**PROBLEM:**
What is needed is an exact copy of the entries below, from the line that contains "This screenshot has height=630, width=1200." through the final line, both included, and nothing else.
*** Opening INPUT ***
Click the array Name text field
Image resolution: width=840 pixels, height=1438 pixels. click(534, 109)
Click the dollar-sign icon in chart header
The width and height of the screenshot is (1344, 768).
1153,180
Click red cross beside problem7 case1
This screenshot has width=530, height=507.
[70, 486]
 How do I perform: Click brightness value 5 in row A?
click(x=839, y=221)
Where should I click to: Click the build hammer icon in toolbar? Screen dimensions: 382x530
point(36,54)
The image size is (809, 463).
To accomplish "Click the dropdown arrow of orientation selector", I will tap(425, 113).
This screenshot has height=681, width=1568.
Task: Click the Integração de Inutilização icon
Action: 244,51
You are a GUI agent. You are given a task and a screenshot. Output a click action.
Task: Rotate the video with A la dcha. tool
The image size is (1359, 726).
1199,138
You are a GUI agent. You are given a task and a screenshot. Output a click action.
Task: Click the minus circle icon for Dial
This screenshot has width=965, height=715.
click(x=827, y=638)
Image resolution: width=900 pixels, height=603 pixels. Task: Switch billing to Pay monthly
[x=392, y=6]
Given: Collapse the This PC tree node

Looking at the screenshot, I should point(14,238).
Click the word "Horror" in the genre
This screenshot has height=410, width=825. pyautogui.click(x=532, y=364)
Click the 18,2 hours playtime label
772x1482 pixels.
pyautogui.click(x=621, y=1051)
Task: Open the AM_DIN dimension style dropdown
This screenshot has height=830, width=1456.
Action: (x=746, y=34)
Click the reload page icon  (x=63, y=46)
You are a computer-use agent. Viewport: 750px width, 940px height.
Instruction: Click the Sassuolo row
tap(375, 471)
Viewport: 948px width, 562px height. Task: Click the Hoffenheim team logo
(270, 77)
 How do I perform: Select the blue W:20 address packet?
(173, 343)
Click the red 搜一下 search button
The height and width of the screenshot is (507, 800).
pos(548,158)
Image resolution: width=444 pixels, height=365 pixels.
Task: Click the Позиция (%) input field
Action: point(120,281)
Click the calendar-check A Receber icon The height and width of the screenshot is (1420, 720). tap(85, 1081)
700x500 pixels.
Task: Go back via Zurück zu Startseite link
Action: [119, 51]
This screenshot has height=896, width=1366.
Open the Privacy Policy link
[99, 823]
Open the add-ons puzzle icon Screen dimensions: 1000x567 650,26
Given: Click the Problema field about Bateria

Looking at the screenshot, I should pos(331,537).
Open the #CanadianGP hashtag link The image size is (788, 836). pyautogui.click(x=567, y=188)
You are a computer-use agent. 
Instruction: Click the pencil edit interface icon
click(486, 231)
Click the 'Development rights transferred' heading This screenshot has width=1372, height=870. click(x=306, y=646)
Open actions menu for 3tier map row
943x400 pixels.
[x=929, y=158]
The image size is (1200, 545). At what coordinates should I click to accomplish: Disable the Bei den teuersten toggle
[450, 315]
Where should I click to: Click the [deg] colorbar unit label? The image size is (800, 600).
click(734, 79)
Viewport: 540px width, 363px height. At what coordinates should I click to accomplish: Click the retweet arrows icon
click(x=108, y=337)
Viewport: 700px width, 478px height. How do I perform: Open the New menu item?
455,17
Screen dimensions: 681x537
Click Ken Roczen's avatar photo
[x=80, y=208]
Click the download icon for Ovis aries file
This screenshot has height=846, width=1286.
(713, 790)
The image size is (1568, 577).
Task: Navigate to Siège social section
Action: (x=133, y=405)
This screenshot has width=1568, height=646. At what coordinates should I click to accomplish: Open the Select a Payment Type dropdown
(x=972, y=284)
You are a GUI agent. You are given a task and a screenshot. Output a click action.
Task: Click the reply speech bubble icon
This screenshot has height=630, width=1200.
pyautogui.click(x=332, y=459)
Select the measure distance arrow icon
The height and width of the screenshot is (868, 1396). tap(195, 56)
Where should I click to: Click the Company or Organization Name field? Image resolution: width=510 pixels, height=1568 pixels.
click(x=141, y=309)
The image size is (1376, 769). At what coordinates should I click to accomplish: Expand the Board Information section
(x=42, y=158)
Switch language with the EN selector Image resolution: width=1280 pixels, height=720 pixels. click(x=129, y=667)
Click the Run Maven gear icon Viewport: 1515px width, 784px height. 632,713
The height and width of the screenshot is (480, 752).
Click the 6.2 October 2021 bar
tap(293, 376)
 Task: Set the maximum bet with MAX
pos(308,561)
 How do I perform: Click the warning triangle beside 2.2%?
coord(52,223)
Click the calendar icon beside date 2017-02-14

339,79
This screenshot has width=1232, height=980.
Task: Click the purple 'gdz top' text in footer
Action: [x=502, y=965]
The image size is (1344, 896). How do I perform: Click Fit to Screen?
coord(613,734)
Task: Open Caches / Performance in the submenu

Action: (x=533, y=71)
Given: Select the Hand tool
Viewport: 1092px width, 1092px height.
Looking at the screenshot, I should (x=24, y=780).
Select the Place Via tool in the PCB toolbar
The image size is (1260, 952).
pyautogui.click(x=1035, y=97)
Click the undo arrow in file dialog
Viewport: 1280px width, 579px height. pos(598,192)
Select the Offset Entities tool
*** Closing INPUT ***
**RESPONSE TO THIS EXERCISE:**
This screenshot has height=630, width=1200.
pyautogui.click(x=332, y=459)
Select the measure distance arrow icon
The height and width of the screenshot is (868, 1396). tap(195, 56)
Where should I click to: Click the Company or Organization Name field? Image resolution: width=510 pixels, height=1568 pixels.
click(x=141, y=309)
The image size is (1376, 769). At what coordinates should I click to accomplish: Expand the Board Information section
(x=42, y=158)
Switch language with the EN selector Image resolution: width=1280 pixels, height=720 pixels. click(x=129, y=667)
Click the Run Maven gear icon Viewport: 1515px width, 784px height. 632,713
The height and width of the screenshot is (480, 752).
Click the 6.2 October 2021 bar
tap(293, 376)
 Task: Set the maximum bet with MAX
pos(308,561)
 How do I perform: Click the warning triangle beside 2.2%?
coord(52,223)
Click the calendar icon beside date 2017-02-14

339,79
This screenshot has width=1232, height=980.
Task: Click the purple 'gdz top' text in footer
Action: [x=502, y=965]
The image size is (1344, 896). How do I perform: Click Fit to Screen?
coord(613,734)
Task: Open Caches / Performance in the submenu

Action: (x=533, y=71)
Given: Select the Hand tool
Viewport: 1092px width, 1092px height.
Looking at the screenshot, I should (x=24, y=780).
Select the Place Via tool in the PCB toolbar
The image size is (1260, 952).
pyautogui.click(x=1035, y=97)
Click the undo arrow in file dialog
Viewport: 1280px width, 579px height. pos(598,192)
Select the Offset Entities tool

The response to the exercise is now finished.